Un personaggio autorevole, di sicuro prestigio e di elevata condizione sociale: le labbra serrate con fermezza, lo sguardo risoluto solo in parte celato dalle sopracciglia cespugliose. Il volto di questo personaggio ricorda in effetti vagamente quello dell’imperatore Vitellio ritratto sulle monete (Vitellio regnò per qualche mese nel 69 d.C.), e la suggestione è confermata anche dal racconto di Svetonio, che ne descrive l’estrema grassezza dovuta a crapule smodate. Tanto è bastato in ogni caso perché a questo ritratto di ignoto, vissuto almeno una sessantina di anni dopo Vitellio, venisse attribuito il nome dell’imperatore. Ciò è probabilmente avvenuto in età umanistica, quando presso i collezionisti di antichità era diffusa la prassi di attribuire un nome ai tanti ritratti antichi che scavi casuali portavano alla luce.
Al principio del Cinquecento il cardinale Grimani, personaggio di raffinata cultura e grande influenza politica tanto a Venezia quanto a Roma, aveva fatto erigere nei pressi del colle del Quirinale un grande palazzo per sé e per la propria famiglia. Il busto in esame, proveniente quasi sicuramente dallo scavo delle fondamenta di quell’edificio, non solo entrò subito a far parte della ricca collezione di opere del prelato, ma ne costituì senza dubbio uno dei pezzi più pregiati. Alla morte del cardinale (1523) un considerevole gruppo di sculture fu lasciato in eredità alla Serenissima e fu esposto in una sala di Palazzo Ducale. Tra queste sculture il busto del cosiddetto Vitellio godette da subito di una generale e incondizionata ammirazione, forse la più intensa mai attribuita a un ritratto antico; ammirazione testimoniata anche dal grandissimo numero di copie che ne furono eseguite: in bronzo, in marmo e in terracotta, ma anche in pittura ad opera tra gli altri di Tintoretto, Jacopo Bassano e Palma il Giovane. Il busto continuò a essere copiato almeno fino al XVIII secolo. Alcuni studiosi in anni passati hanno avanzato l’ipotesi che potesse trattarsi di un “falso antico” di età rinascimentale, ma lo stile ricercato e alcune caratteristiche tecniche come l’ampia forma del busto, il raffinato disegno della capigliatura a leggere ciocche, e la minuziosa incisione dei dettagli degli occhi e delle pupille incise a fagiolo, indicano che il cosiddetto Vitellio è da attribuirsi a età adrianea, tra terzo e quarto decennio del II secolo d.C.
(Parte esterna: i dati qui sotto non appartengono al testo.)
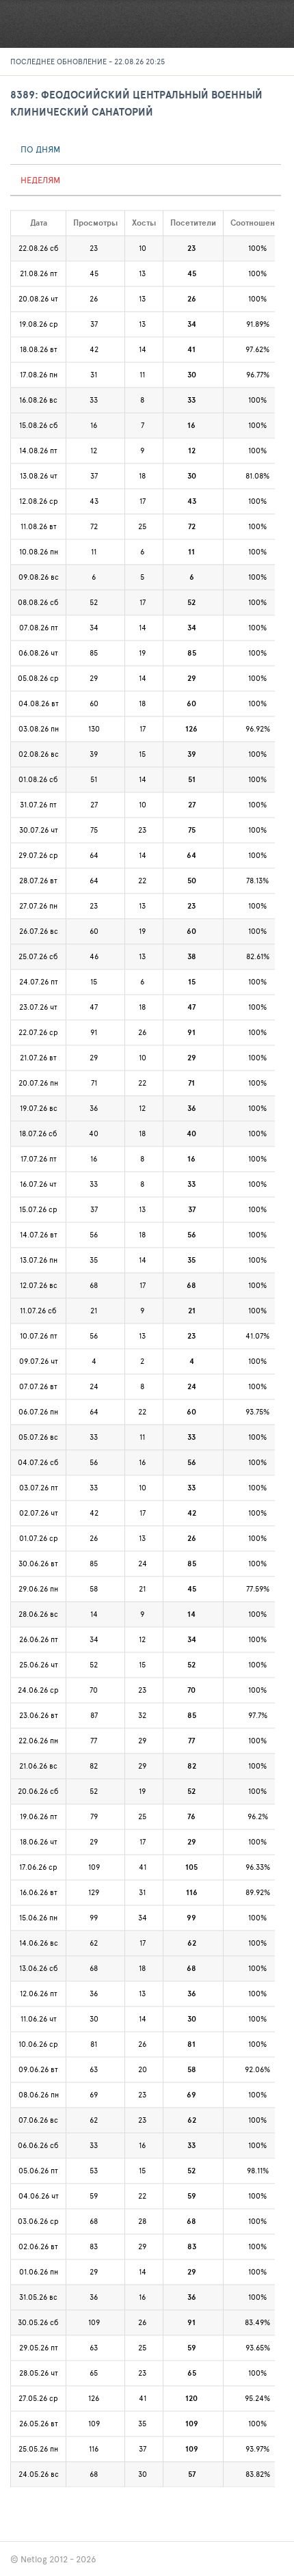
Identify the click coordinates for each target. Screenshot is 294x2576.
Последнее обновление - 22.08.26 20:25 (87, 61)
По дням (40, 149)
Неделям (40, 180)
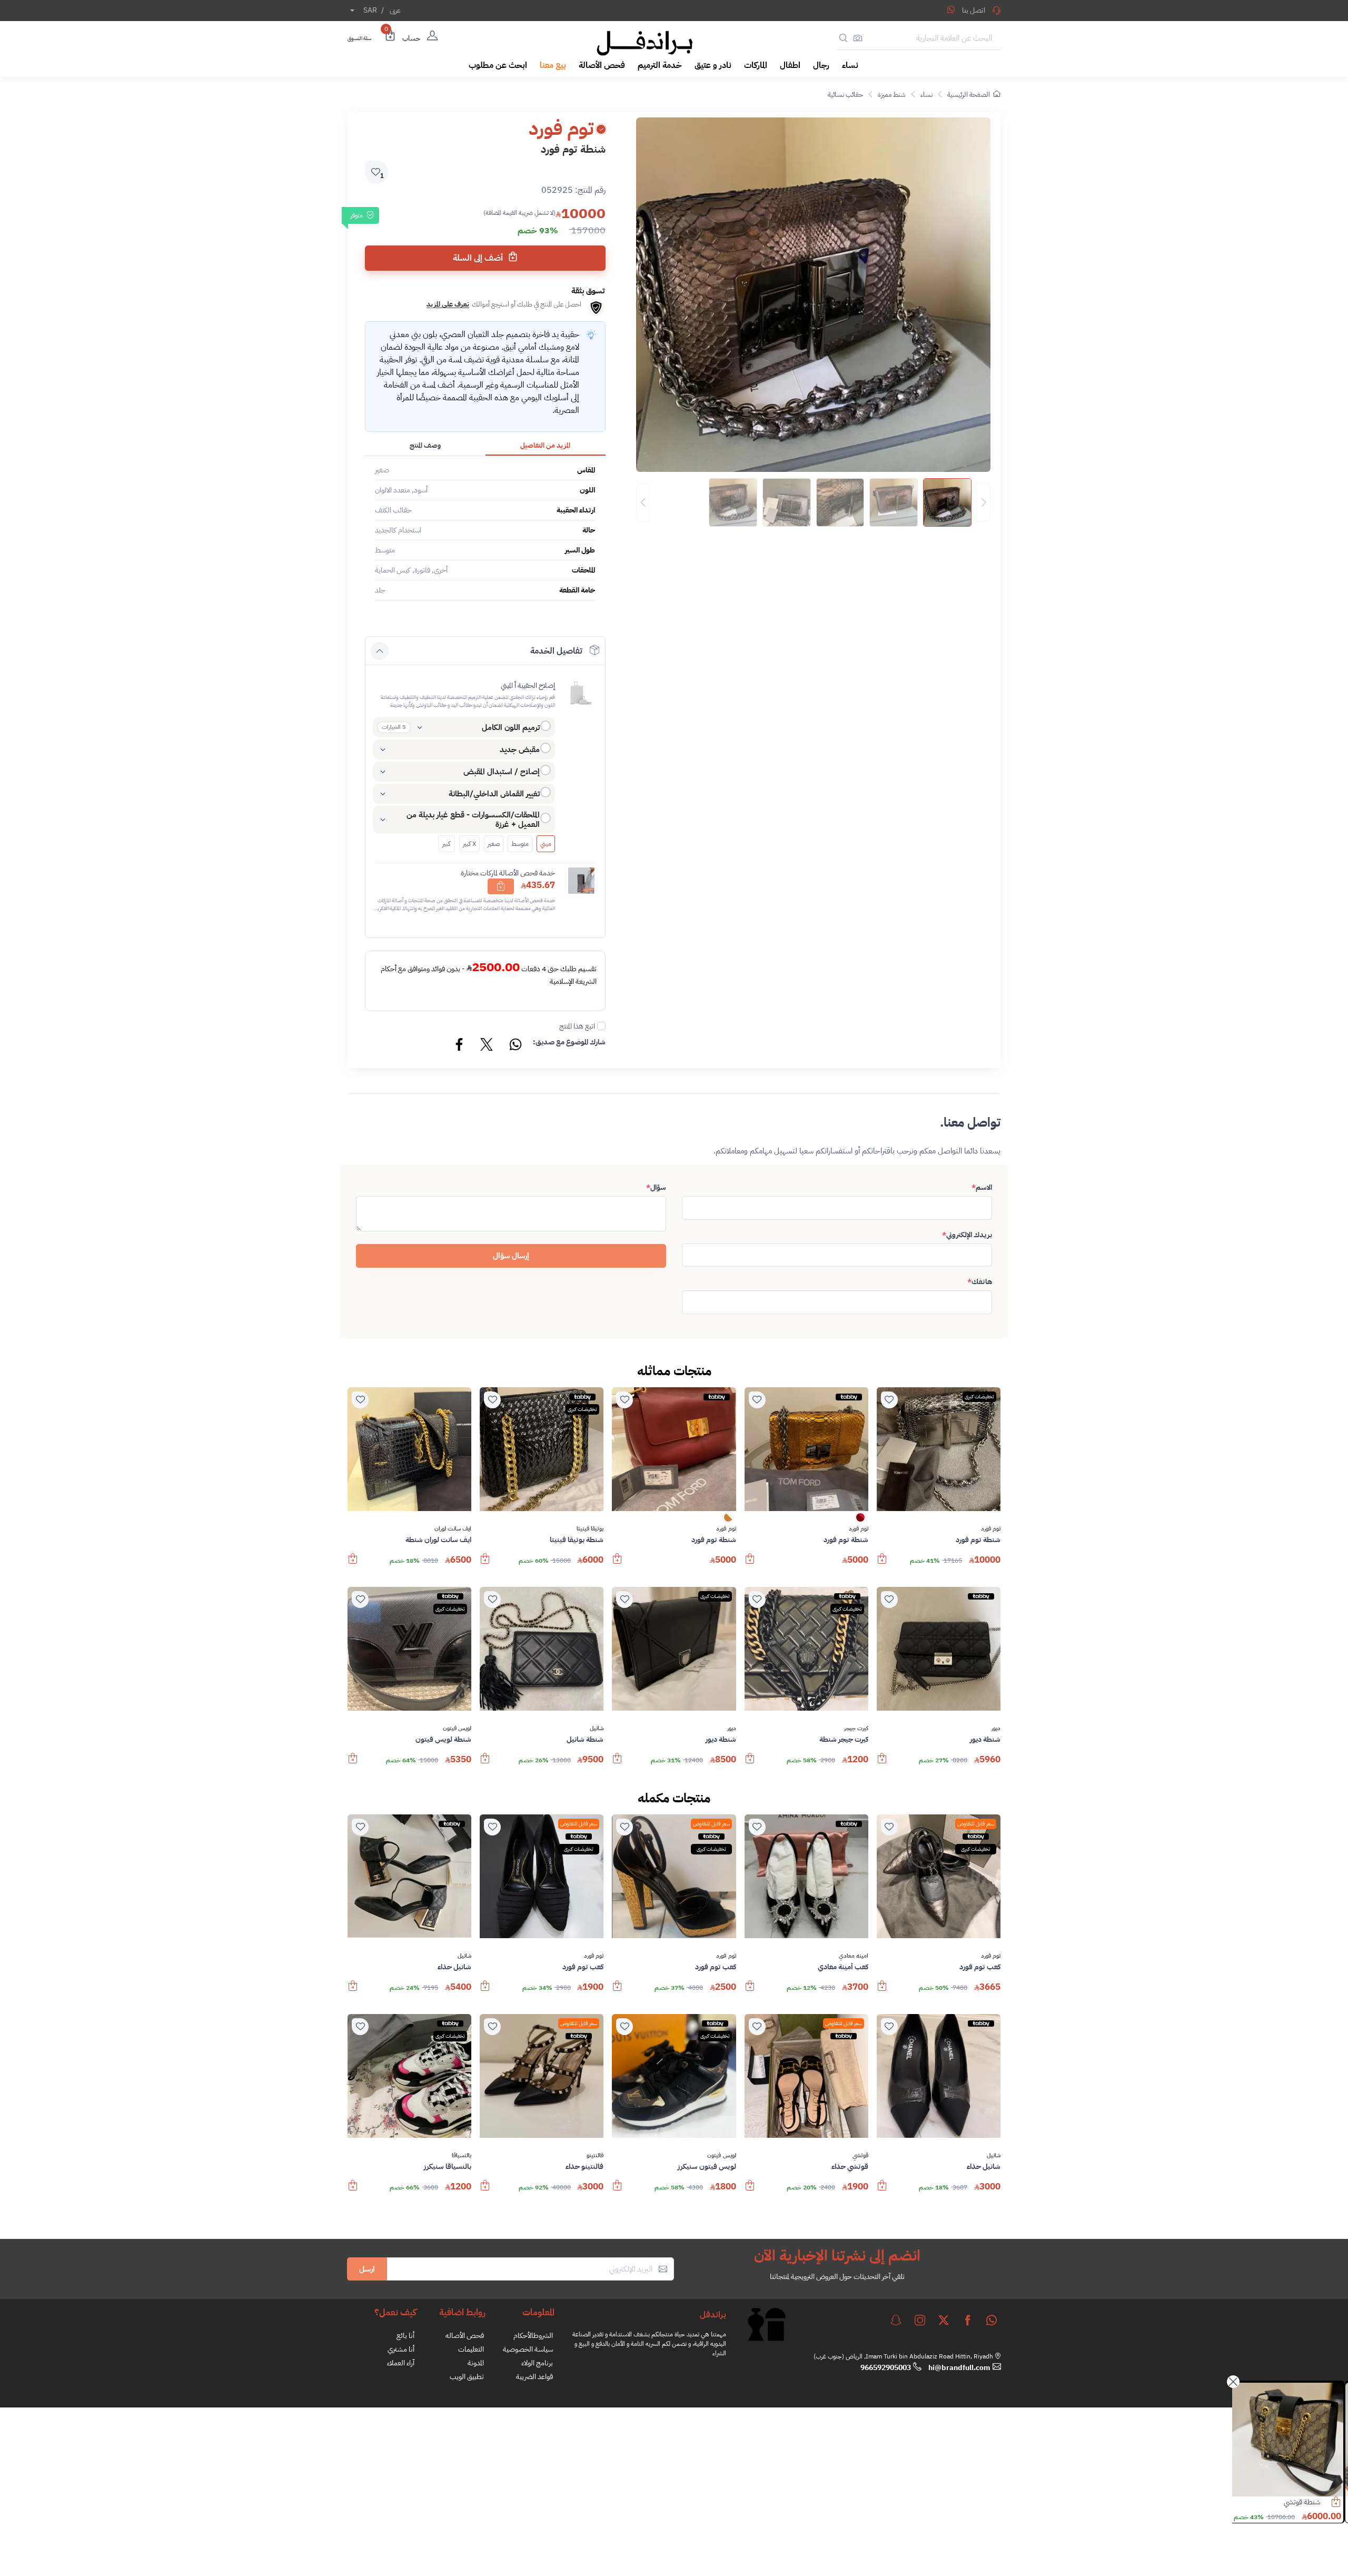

L’intervento del restauratore ha liberato le superfici dalle estese incrostazioni giallastre, dovute a puliture parziali, che non avevano eliminato i depositi di silicati misti a ossidi di ferro, sui quali erano stati stesi un film di resina acrilica e un successivo strato di cera. La cera è stata eliminata con ripetuti impacchi di una soluzione debolmente basica e sono state asportate meccanicamente le sostanze non solubizzabili; la superficie è stata poi protetta con una leggera soluzione di resina acrilica, sulla quale è stato steso un film di cera microcristallina ad alto punto di fusione. La pulizia ha permesso di individuare alcune particolarità del ritratto finora ignorate, come i colpi inferti con uno strumento a punta arrotondata, forse un piccone (probabilmente ai tempi del suo ritrovamento); si è inoltre accertato che la testa e il busto sono stati scolpiti in un unico blocco di marmo, che comprendeva anche il peduccio a volute che funge da sostegno. Una frattura ha colpito la parte sinistra del busto, scendendo a scheggiare la parte superiore del sostegno; alla frattura si è tentato di porre rimedio nel Cinquecento, inserendo un elemento di integrazione, forse in gesso, fissato con due incassi ovali poco profondi, del quale oggi non è rimasta alcuna traccia.